Many have argued that the reporting requirements under MACRA, inability for small practices to participate in APMs, and CMS’s projections that a higher proportion of small practices will receive negative adjustments under MIPS threaten the sustainability of small practices.  

However, the reporting burden is no greater and perhaps reduced relative to existing programs in which many small practices participate. Some APMs have mechanisms which allow small practices to participate without joining a larger organization, and the projected negative adjustments are based on historical experience where small practices had little incentive to participate in these programs.  

Smaller practices may be able to innovate faster than larger practices and, in some cases, have outperformed integrated systems in a few of the early models.  The primary care and medical oncology medical home models are very popular among physicians because they provide support for work the practices are doing that has not been paid for.  

I do think there is a need to create more opportunities for advanced APMs, particularly for small specialist practices, and CMS should continue to work with stakeholders to try and minimize the costs of reporting.
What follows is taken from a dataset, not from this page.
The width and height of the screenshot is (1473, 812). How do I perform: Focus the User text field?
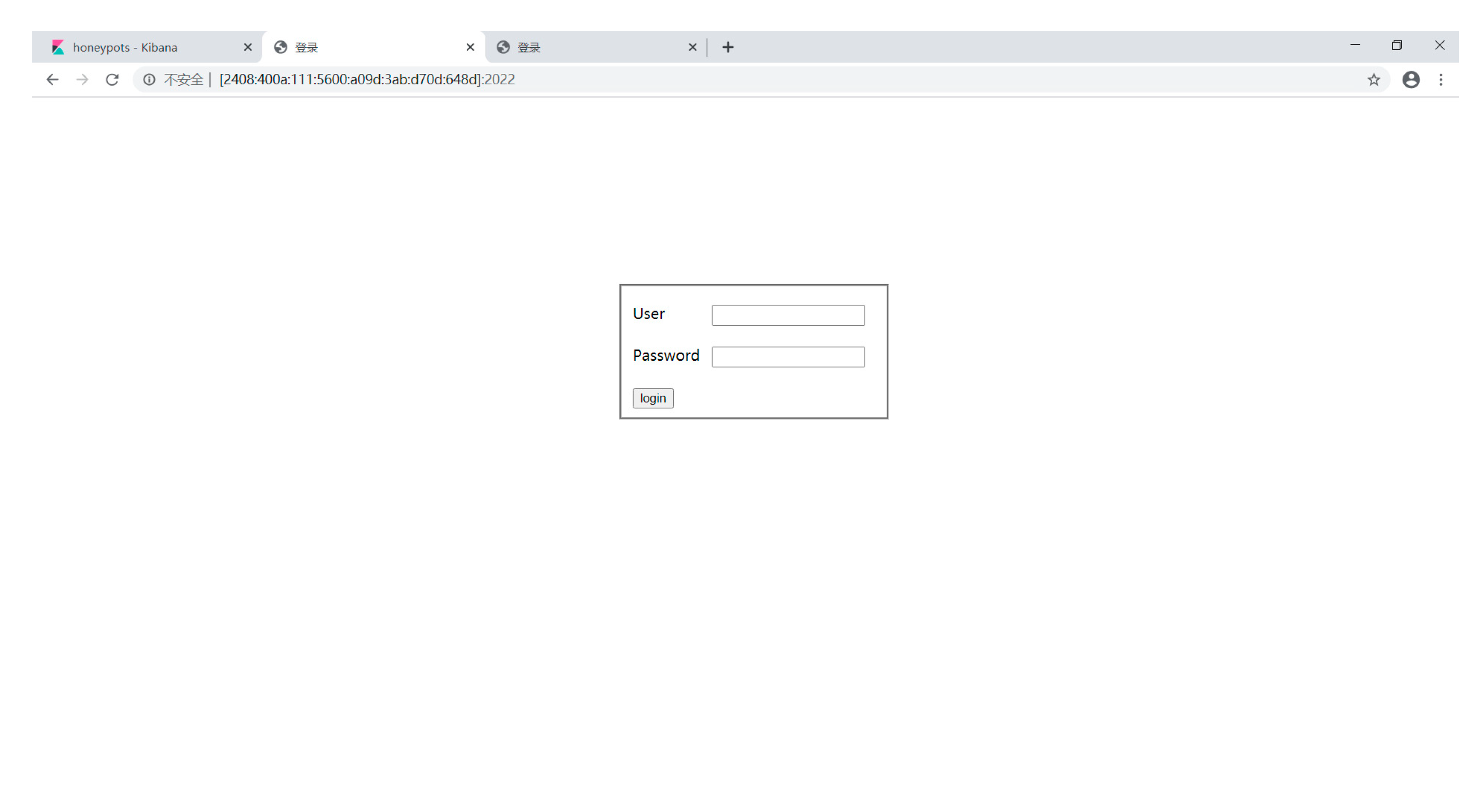(787, 315)
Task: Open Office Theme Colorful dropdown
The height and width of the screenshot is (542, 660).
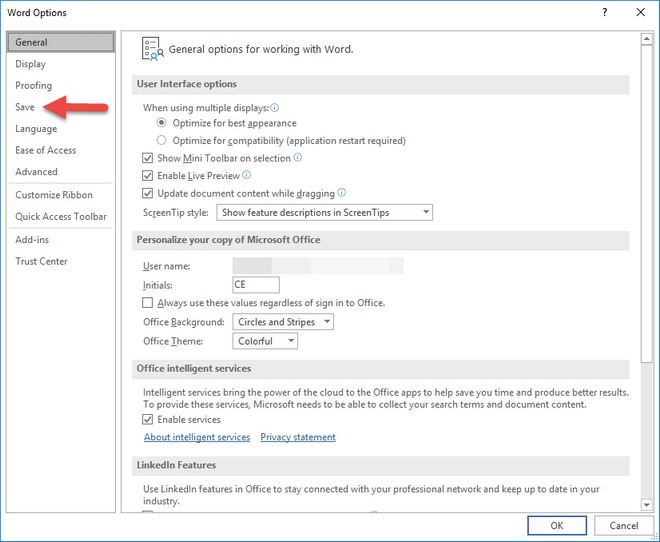Action: coord(265,341)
However, we should hold small practices to the same standards as large practices.  In my own research looking at variation across physician practices, I’ve found that smaller practices more often fall into the extremes of efficiency or inefficiency compared to larger practices. 

As far as advice, I would suggest that practices not overreact to some of the rhetoric and carefully consider their own situation.  For practices with limited experience reporting quality data, professional organizations are a good source for information to get started, and after the first reporting period, this will probably be much less daunting.

 

 

Is there anything else you would like to add regarding the launch of the MACRA programs? 

 

I would just like to reiterate that the MACRA programs, imperfect as they may be, are meant to place more responsibility on physicians to guide the future of the Medicare program and the health care system.  We should put our energy into making these programs better, for if they are unsuccessful, future policymakers will likely have no choice but to revert to indiscriminate cost-control measures like the Medicare Sustainable Growth Rate, will certainly harm patients and physicians alike.